On Mar 23, 2020, at 19:52, Steven D'Aprano steve@pearwood.info wrote:
On Mon, Mar 23, 2020 at 06:03:06PM -0700, Andrew Barnert wrote: The existing methods are named issubset and issuperset (and isdisjoint, which doesn’t have an operator near-equivalent). Given that, would you still want equals instead of isequal or something?
Oops! I mean, aha, you passed my test to see if you were paying attention, well done!
*wink*
I would be satisfied by "isequal", if the method were needed.
So, I’d rather have an uglier, more explicit, and more obviously specific-to-set name like iscoextensive. Sure, not everyone will know what “coextensive” means
That's an unnecessary use of jargon
As far as I’m aware (and your MathWorld search bears this out), “coextensive” isn’t mathematical jargon. I chose it because of its ordinary (if not super-common) English meaning. For example, the charter of the City of San Francisco says that the city is coextensive with the County of San Francisco, meaning that any bit of land in the city is in the county and vice-versa. I’m sure it’s not the only word that’s close enough to be pressed into service (historical Christian theology has to be full of words for similar ideas, right?); as I said; it’s just the first one that came to mind. Maybe something longer like has_same_elements would be better. But I would be a little surprised if any really common single word got the idea across.
that doesn't add clarity or precision and can only add confusion.

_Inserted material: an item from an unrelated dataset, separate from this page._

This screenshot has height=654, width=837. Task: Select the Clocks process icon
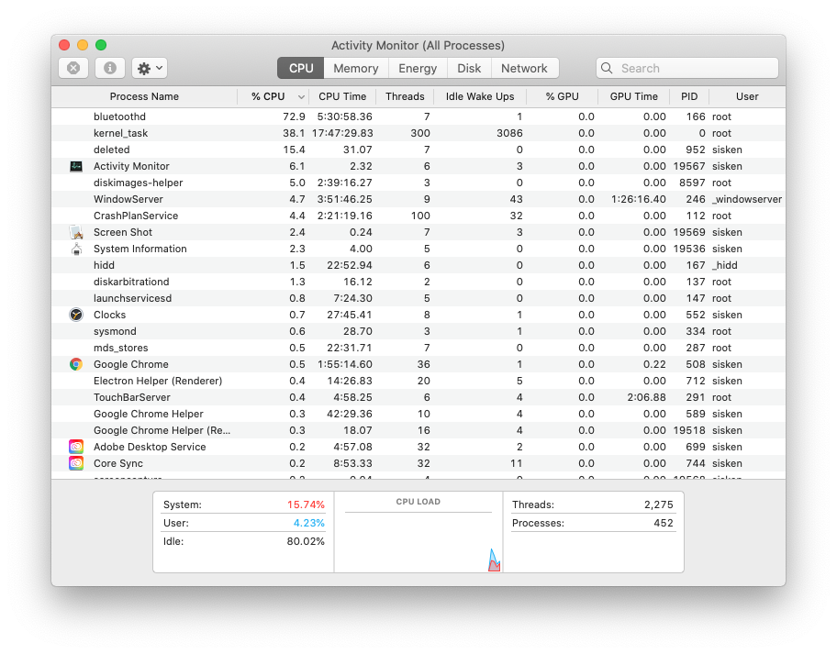[77, 315]
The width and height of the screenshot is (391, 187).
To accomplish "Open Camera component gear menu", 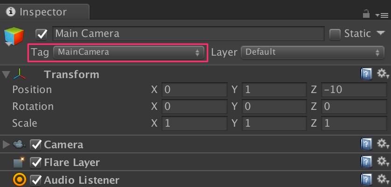I will coord(383,144).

Outside of the tiny niche of people trying to prove the foundations of mathematics in first-order logic and set theory, when mathematicians want to say two sets are equal, they say they are equal, they don't use the term “coextensive”.
Sure, but in math, just as in Python, a set is never equal to a list (with a tiny foundations asterisk that isn’t relevant, but I’ll mention it below).
So when mathematicians want to say a set is equal to a list… well, they just don’t say that, because it isn’t true, and usually isn’t even a meaningful question in the first place.
See, for example, Mathworld, which uses "=" in the usual way:
And in Python, it’s spelled “==“ instead of “=“, but otherwise, it already works the same way.
and doesn't even have a definition for “coextensive”:
https://mathworld.wolfram.com/search/?query=coextensive&x=0&y=0
Sure. In fact, I suspect there’s no standard symbol or name for this operation. Just like there’s no standard name for “divisible by 3 but not by 2”, there’s no standard name for “not necessarily equal, but the sets of their respective elements are equal”. Those descriptions are way too long for method names even in Objective C, much less Python, but that doesn’t mean you can call a method for the former “isodd”, or the latter “isequal”, because those names more strongly imply a much more commonly useful operation than they do the one you’re intending.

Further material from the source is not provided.